PROBLEM TO SOLVE -
Nothing may be left out, so copy every entry exactly.

[Start of section]

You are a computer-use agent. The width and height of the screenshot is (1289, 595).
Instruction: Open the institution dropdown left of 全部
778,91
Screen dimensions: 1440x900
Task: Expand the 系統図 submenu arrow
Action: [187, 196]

[End of section]

ANSWER -
You are a computer-use agent. The width and height of the screenshot is (1289, 595).
Instruction: Open the institution dropdown left of 全部
778,91
Screen dimensions: 1440x900
Task: Expand the 系統図 submenu arrow
Action: [187, 196]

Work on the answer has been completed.